The NYT blog post on this hints at the evil in the model. I hope this gives pause to such current trands as dynamic parking pricing, and other civic experiments of that ilk. There is a limit to the viability of unabashed greed costumed as market principles. 

A Bad, Even Destructive Idea

....and really great news---for Mitt Romney.

I imagine that Bill Keller's op-ed in the NYT today had Romney's team more gleeful than anything since that picture of the Bain partners steeping their greed hardons in hundred dollar bills.

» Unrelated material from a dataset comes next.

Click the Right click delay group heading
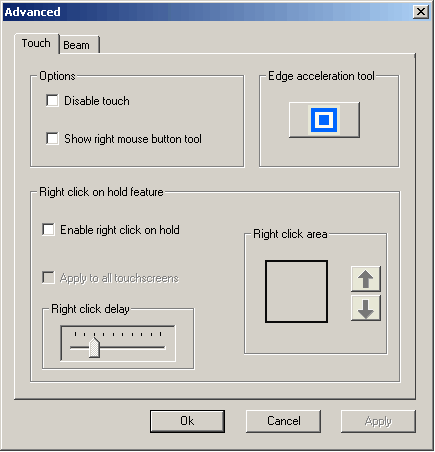This screenshot has width=435, height=452. tap(90, 309)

The idea of Joe Biden and Hillary Clinton swapping places as VP and Secretary of State is just about the most destructively bad idea I can think of for the Democrats who live more than 25 miles from Washington DC, and frankly, for the administration in general and for the liberal side of politics in general. Perhaps Keller has too many glittering stars exploding in his eyes to see it, but this would leave us with a VP who is hugely despised by a large swath of the nation, and a Secretary of State who has about as much diplomacy in his actions (think Biden-isms, here, folks) as a late night comic with tourette's.

Oh well. I guess it's just politics.

Wednesday, January 04, 2012

Brief Thought

I have little to say about the irrelevant circus entertainment we were all given by the GOP last night in Iowa, other than this: the Republican voters of that state came down to making a choice between a wealthy, privileged chameleon, and a aggressively activist religious imperialist. They left the libertarian, the hatemonger, and the raft of crazy to fade away for the evening.

 But even between the choice of two penny dreadfuls, they could not choose. With a margin of eight votes, I don't think Romney is feeling as big as he likes. And Santorum may be feeling grand, but like the other rapid surges we've seen I expect his will go down in the flames of harsh negative ads, the bright light of the press, and the realization of the non-christianist evangelical crowd that he is a really ugly proposition.

I hope it will be different when it comes to the election, but for now, this horse-race among the GOP hopefuls is painful -- it's a bit like watching your crazy old aunt run her panties up the flagpole.